Man does this food taste good, by the way. Brothy flavor pours off the mussels. The steak tartare was light, yet potent. Our frog legs were SUCCULENT. There’s simply no other word to describe them. Fresh and succulent.
The restaurant is popping as well. Sure, it has the classic bistro conceit of uncomfortable chairs and cramped lodgings, but it’s not like you’re going to elbow the person next to you. The glass walls remind you you’re in Hayes Valley’s trendiest restaurant-cum-Apple-Store.
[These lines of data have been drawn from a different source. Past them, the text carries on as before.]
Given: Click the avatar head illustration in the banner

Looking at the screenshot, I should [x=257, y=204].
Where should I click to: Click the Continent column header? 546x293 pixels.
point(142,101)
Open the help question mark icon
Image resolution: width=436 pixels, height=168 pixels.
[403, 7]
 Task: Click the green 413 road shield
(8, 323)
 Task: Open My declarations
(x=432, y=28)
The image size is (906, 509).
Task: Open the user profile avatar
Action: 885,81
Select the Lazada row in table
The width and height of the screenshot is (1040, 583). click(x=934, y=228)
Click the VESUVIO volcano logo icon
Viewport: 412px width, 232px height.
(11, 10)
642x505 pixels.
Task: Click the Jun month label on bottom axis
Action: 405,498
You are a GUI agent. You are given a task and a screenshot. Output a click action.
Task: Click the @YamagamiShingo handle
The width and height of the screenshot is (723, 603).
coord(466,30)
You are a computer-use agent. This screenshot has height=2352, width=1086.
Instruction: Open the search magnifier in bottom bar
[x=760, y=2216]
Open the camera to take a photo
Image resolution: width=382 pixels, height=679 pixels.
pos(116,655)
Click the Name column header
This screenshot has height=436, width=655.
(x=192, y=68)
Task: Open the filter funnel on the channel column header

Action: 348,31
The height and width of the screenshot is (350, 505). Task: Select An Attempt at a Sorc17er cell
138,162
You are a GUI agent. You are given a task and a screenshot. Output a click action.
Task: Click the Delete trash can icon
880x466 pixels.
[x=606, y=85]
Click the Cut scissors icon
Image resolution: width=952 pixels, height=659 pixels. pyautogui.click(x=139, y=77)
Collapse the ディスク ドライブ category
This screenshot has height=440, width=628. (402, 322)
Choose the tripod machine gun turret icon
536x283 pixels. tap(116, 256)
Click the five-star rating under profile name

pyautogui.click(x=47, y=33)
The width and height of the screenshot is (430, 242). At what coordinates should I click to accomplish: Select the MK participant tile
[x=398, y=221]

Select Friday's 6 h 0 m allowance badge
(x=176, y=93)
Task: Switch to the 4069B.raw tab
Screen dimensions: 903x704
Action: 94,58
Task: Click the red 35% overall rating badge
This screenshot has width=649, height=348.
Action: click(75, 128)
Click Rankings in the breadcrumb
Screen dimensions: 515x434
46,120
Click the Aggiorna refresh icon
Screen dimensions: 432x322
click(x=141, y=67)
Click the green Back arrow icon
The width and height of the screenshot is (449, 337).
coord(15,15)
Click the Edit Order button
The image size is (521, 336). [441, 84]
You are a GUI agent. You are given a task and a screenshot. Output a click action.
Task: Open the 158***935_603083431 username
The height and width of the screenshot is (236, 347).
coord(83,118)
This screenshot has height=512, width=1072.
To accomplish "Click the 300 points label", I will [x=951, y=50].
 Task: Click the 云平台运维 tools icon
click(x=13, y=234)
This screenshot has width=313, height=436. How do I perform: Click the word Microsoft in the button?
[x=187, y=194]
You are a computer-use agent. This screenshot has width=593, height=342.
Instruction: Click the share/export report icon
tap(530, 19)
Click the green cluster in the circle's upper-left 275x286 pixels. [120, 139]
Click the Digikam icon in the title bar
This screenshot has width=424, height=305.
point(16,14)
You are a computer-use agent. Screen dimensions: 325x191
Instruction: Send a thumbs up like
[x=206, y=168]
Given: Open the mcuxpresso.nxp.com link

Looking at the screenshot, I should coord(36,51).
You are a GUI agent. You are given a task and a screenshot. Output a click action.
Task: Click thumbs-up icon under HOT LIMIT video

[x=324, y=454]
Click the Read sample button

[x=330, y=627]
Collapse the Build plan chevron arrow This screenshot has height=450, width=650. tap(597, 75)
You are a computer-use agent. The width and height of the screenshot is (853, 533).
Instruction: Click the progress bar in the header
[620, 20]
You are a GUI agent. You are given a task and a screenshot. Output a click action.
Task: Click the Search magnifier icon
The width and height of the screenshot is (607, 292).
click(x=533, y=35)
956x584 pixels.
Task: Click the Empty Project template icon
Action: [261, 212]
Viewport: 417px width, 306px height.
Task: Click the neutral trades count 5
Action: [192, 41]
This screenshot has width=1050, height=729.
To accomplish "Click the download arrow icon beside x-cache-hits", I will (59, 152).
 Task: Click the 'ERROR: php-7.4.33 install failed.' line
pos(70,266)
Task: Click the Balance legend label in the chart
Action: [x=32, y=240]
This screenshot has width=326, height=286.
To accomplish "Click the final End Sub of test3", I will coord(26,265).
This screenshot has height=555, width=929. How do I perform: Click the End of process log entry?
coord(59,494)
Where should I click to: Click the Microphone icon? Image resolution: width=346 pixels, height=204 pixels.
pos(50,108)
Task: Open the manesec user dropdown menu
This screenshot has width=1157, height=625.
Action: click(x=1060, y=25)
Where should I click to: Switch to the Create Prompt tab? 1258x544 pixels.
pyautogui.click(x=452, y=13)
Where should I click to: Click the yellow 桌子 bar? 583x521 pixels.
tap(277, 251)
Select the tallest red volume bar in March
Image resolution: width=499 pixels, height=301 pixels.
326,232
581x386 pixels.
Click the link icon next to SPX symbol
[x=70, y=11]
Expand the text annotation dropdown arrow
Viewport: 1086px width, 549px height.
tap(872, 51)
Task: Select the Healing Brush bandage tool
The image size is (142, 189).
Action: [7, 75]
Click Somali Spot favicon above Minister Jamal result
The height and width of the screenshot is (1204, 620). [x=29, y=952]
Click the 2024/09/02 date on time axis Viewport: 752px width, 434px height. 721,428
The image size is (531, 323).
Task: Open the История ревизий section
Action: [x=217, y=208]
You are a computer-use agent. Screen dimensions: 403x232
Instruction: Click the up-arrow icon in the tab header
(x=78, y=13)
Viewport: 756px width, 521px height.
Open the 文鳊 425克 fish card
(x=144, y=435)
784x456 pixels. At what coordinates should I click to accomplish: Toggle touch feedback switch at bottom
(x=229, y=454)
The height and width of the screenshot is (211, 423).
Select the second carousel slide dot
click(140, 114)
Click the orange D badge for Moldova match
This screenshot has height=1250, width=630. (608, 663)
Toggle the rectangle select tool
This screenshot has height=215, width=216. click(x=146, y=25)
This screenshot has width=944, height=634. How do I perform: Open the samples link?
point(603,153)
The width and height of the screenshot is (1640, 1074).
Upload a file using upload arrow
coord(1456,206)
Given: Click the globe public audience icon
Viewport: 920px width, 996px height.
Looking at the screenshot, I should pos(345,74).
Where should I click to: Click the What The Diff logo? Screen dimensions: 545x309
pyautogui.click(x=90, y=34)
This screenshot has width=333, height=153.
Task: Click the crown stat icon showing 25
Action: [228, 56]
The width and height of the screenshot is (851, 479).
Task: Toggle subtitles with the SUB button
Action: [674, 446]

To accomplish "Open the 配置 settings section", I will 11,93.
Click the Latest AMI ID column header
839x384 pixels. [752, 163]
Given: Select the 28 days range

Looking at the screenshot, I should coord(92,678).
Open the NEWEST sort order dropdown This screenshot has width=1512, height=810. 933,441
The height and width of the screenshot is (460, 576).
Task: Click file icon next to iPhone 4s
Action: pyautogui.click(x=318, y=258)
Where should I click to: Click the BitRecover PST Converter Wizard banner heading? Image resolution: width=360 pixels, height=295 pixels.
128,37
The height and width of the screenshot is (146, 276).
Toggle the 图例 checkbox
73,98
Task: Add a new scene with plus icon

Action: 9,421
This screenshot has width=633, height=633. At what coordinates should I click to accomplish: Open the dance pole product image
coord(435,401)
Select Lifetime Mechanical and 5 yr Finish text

The wine is flowing and the crowd seems happy to be there.
So if you’ve ever wondered what the deal is with pates and terrines, if you’ve ever questioned the wisdom of eating raw ground beef, or if you’ve ever scrunched up your nose at the idea of digging into amphibian flesh, we suggest you hit Monsieur Benjamin right quick and get educated.
Let’s start with the biggest disappointment of the night. Light little bits of fried dough covered in umami dust. Not bad, but we weren’t feeling the camembert flavor. Let’s declare a moratorium on fancy doughnuts that don’t taste of anything but fryer oil, mmmmmkay?
Succulent. There was some light lemon juice rolling down our chins as we bit into these, and we were happy.
Not French! So tricky, Mister Benjamin. Who is the Benjamin? Franklin? The personification of all the money these guys are going to make? Anyway, the sandwich was excellent, and we converted a non-French Dip eater to the way of light. Also, you might notice that we stuck to appetizers and cheaper entrees. This place is pricey, but you can do really well with a bunch of smaller stuff. That’s our recommended path.
A hearty pile of perfect shellfish with kickin’ meaty bits underneath, for a bonus. Money.
My notes say this was a “refreshingly hood dish.” Pretty sure that was an autocorrect mistake, but I like that idea. Not only was this dish hood, it was REFRESHINGLY hood.